Mike Pompeo trifft Heiko Maas.Bild: imago images / photothek
Der frühere CIA-Chef Pompeo rief die westlichen Partner zu
Entschlossenheit auf. "Nennen Sie mir ein Beispiel aus der
Geschichte, wo sich die Schwachen und Kleinmütigen durchgesetzt
haben", sagte er - und forderte, sich zusammen gegen ein aggressives
Auftreten von Staaten wie China, Russland und Iran zu stellen.
Ausdrücklich nannte er chinesische Technologiefirmen, die
"Trojanische Pferde" chinesischer Geheimdienste seien.

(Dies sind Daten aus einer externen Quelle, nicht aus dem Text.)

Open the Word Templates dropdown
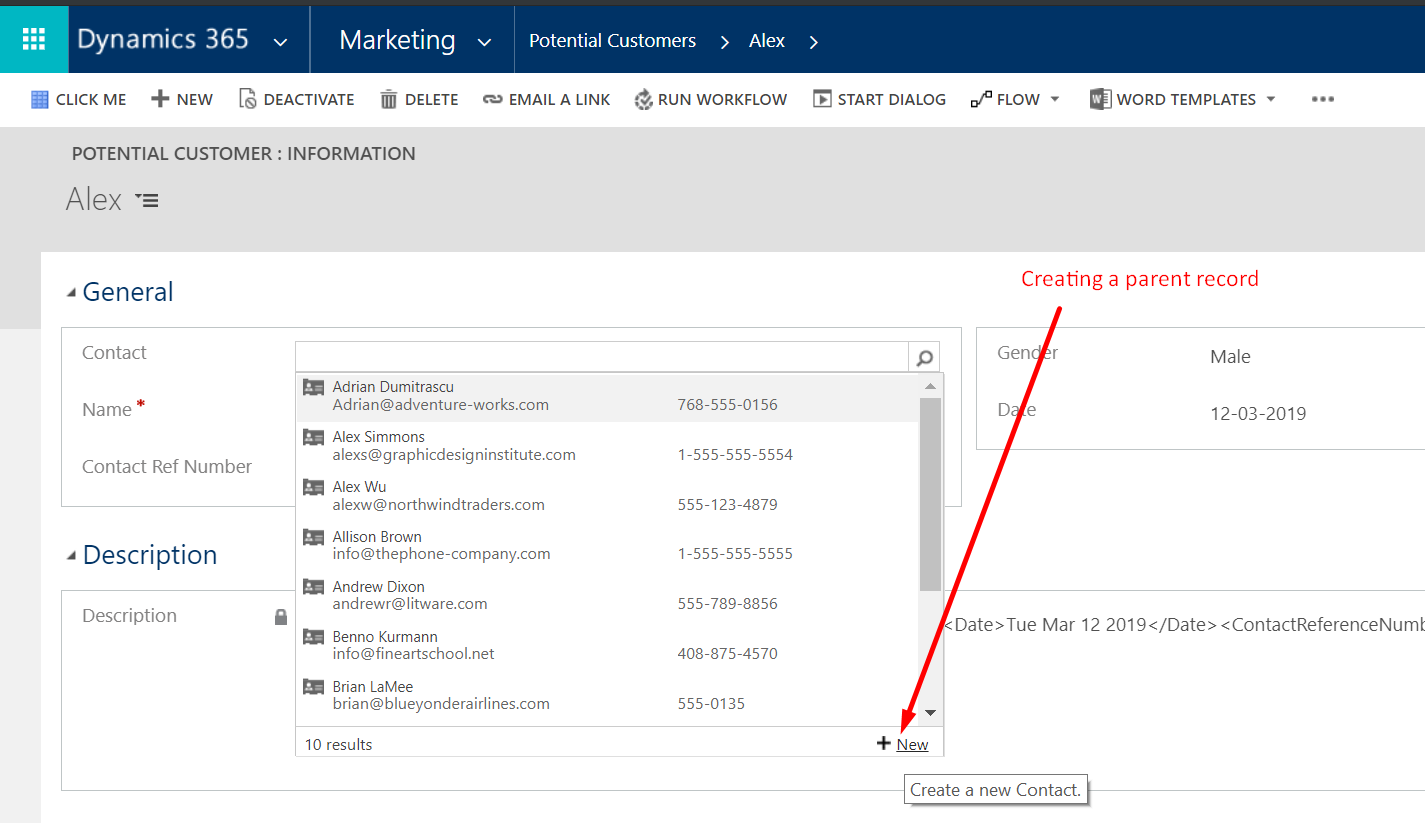[x=1271, y=100]
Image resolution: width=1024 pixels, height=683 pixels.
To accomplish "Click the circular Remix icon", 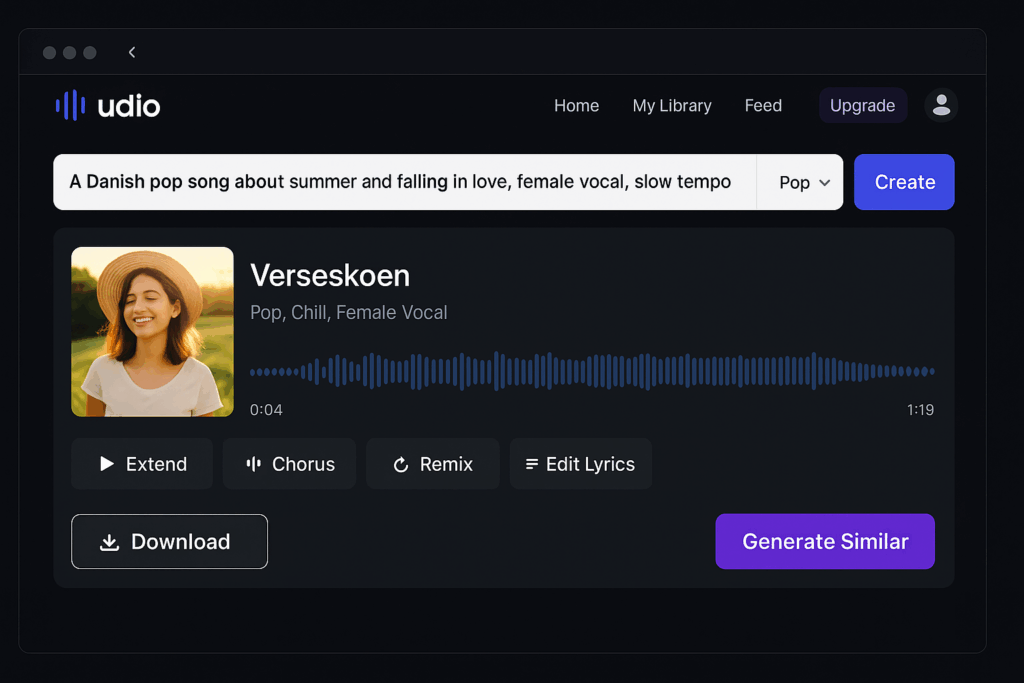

Die Reaktionen kamen prompt: Der chinesische Außenminister Wang
Yi warf den USA "Schmierenkampagnen" vor. "Grundsätzlich kann ich
sagen, dass alle Beschuldigungen gegen China Lügen sind", sagte Wang
laut offizieller Übersetzung.
Der russische Außenminister Sergej Lawrow verglich die Spannungen
zwischen seinem Land und der Nato mit dem Kalten Krieg. "Es findet
sozusagen eine Barbarisierung der internationalen Beziehungen statt,
die das Lebensumfeld der Menschen belastet." An den Nato-Außengrenzen
zu Russland wird seit Beginn der Ukraine-Krise 2014 auf beiden Seiten
aufgerüstet. Auslöser war die völkerrechtswidrige Annexion der Krim
durch Russland.
AKK appelliert an die EU
Verteidigungsministerin Kramp-Karrenbauer rief die EU zu mehr
Anstrengungen für die gemeinsame Sicherheit auf. "Ich sehe Europa und
gerade mein Land in der Pflicht, mehr Handlungsfähigkeit und mehr
Willen zum Handeln zu entwickeln."
Gegner hätten den Willen zum
Handeln und auch zum Gebrauch militärischer Gewalt. Sie nannte
islamistischen Terrorismus und die Annexion der Krim. "Und was macht
der Westen, was machen wir? Wir beschreiben unsere Schwächen. Wir
kommentieren das Handeln anderer. Und wir beklagen uns."